This is an insurance competition of Cathaylife, 2017.
2017 / 10 / 16
Created by Ian Hsu in Insurance Competition of Cathaylife, 2017
Powered by Members 徐英愷, 徐佳筠, 劉緣梵, 陳怡涵 of Group 城鎮科技場 in Insurance Competition of Cathaylife, 2017
Install some packages we need and read data.
#install.packages("readr") #Read Rectangular Text Data
#install.packages("dplyr") #A Grammar of Data Manipulation
library(readr)
library(dplyr)
insurance <- read_csv("01.2011_Census_Microdata.csv")
#str(insurance)
Rename variables with no space containing.
names = c("PersonID", "Region", "ResidenceType", "FamilyComposition", "PopulationBase", "Sex",
"Age", "MaritalStatus", "Student", "CountryOfBirth","Health", "EthnicGroup",
"Religion", "EconomicActivity", "Occupation", "Industry", "HoursWorked", "SocialGrade")
colnames(insurance) = names
Discard data with the "Health" condition is unknown.
insurance <- insurance %>% filter(Health != -9)
#str(insurance)
Based on the plot with contribution of "ResidenceType" and "PopulationBase" in data, we found that nearly everyone has the same residence type and population base. As a result, we discard these two variables and the unique identifier "PersonID" and change all variables into "factor" type.
insurance <- insurance %>% select(-PersonID, -ResidenceType, -PopulationBase) %>%
mutate_all(funs(as.factor(.)))
#str(insurance)
Install some packages we need to use with Decision Tree.
#install.packages("rpart") #An algorithm of Decision Tree
#install.packages("rpart.plot") #The visualization of "rpart" package
#install.packages("partykit") #Another algorithm of Decision Tree
library(rpart)
library(rpart.plot)
library(partykit)
In the real world of insurance, it is more serious to predict sick people to healthy one than to predict healthy people to unhealthy one. Therefore, we construct first loss matrix below.
lossmatrix_first = matrix(c( 0, 1, 1, 1, 1,
2, 0, 2, 2, 2,
6, 6, 0, 6, 6,
24, 24, 24, 0, 24,
120,120,120,120, 0), byrow = T, nrow = 5)
Moreover, it is acceptable to misclassify the "Health" condition with only one level. However, it seems unacceptable with the difference of levels increased. Thus, we construct second loss matrix below.

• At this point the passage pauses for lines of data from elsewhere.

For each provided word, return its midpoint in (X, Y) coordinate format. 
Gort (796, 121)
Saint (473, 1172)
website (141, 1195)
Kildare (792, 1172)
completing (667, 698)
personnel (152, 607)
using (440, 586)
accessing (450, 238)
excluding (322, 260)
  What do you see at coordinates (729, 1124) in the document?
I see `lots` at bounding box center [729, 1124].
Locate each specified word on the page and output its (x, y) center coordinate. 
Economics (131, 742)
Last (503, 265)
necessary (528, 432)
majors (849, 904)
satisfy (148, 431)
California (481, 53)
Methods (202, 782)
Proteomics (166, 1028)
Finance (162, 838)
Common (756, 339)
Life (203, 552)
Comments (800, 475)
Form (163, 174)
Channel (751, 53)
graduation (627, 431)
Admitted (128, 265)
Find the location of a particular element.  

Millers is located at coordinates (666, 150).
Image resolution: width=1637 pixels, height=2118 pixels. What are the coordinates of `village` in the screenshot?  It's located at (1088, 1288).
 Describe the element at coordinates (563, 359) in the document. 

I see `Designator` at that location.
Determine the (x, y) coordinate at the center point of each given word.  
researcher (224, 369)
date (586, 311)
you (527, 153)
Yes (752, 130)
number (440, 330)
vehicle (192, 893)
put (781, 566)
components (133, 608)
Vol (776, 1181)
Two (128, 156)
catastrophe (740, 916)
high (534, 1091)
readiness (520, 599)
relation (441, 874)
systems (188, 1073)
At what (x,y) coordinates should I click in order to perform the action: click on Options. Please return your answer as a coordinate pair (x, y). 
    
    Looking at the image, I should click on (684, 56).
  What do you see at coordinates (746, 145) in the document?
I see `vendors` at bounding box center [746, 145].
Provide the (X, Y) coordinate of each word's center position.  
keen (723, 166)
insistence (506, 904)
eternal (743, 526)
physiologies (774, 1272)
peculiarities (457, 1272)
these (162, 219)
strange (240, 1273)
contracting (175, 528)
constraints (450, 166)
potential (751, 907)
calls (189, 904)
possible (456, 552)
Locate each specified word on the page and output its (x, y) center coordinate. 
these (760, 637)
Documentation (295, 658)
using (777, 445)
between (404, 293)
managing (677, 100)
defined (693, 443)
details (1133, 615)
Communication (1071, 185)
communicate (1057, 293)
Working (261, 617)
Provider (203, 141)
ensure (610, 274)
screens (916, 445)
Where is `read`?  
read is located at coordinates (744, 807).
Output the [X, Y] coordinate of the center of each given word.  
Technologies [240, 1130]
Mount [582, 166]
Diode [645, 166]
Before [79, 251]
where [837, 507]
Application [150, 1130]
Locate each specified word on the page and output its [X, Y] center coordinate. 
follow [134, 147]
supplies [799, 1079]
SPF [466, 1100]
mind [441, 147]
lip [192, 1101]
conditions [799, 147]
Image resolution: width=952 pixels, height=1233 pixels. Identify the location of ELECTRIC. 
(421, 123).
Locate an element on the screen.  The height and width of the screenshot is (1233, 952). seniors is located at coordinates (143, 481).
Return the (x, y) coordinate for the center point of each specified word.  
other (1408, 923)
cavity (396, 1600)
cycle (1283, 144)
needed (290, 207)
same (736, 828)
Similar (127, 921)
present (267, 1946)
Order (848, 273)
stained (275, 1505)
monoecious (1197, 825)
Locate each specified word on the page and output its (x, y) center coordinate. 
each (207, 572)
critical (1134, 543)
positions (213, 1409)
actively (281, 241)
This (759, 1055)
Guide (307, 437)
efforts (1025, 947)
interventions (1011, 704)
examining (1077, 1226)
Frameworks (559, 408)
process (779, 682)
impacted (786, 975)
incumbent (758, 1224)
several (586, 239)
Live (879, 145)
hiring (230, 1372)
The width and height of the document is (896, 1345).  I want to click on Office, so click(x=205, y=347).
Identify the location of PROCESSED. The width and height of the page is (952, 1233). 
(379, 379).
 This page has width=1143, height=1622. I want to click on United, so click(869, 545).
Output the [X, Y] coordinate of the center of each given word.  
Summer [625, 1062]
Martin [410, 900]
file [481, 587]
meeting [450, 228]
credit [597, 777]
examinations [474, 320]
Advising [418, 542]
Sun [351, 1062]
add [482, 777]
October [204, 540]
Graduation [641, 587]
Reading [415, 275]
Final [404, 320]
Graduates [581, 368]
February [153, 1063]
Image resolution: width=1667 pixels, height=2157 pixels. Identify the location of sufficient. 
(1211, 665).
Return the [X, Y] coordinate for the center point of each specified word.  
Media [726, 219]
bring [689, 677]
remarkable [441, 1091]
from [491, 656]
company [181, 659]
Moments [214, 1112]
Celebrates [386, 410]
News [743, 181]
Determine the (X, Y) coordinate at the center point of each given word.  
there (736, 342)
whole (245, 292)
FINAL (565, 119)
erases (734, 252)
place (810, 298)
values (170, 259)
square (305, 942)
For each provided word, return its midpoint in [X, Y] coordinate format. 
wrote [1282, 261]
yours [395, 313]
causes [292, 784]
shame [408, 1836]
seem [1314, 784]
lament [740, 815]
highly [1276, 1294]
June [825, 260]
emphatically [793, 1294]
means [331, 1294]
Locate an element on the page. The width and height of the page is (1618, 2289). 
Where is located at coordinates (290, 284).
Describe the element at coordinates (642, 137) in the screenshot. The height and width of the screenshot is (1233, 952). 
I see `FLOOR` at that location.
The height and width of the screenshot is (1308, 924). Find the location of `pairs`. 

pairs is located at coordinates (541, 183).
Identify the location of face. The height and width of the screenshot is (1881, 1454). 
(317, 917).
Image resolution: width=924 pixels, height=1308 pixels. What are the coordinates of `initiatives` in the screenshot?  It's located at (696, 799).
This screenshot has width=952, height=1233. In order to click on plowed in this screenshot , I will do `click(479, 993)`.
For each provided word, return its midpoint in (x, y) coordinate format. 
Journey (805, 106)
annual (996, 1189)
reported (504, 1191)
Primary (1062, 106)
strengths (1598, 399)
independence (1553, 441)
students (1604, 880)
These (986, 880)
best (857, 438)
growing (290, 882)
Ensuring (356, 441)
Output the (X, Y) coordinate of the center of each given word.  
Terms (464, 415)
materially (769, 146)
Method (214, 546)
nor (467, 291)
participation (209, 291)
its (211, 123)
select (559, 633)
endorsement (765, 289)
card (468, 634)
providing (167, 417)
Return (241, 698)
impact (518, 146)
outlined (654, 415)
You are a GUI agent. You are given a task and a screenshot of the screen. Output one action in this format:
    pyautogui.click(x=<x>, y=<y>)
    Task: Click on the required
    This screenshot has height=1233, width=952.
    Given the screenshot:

lossmatrix_second = matrix(c( 0, 1, 2, 6,24,
1, 0, 1, 2, 6,
2, 1, 0, 1, 2,
6, 2, 1, 0, 1,
24, 6, 2, 1, 0), byrow = T, nrow = 5)
Last but not least, we conduct lossmatrix_first
with the transpose of lossmatrix_second
.
lossmatrix = lossmatrix_first * t(lossmatrix_second)
We spilt data into training set and testing set with the proportion of 5:1. Afterward, we construct Decision Tree model with the training set based on the loss matrix above and let the tree fully grows to the end.
set.seed(1234)
idx_fold <- sample(1:5, nrow(insurance), replace = T)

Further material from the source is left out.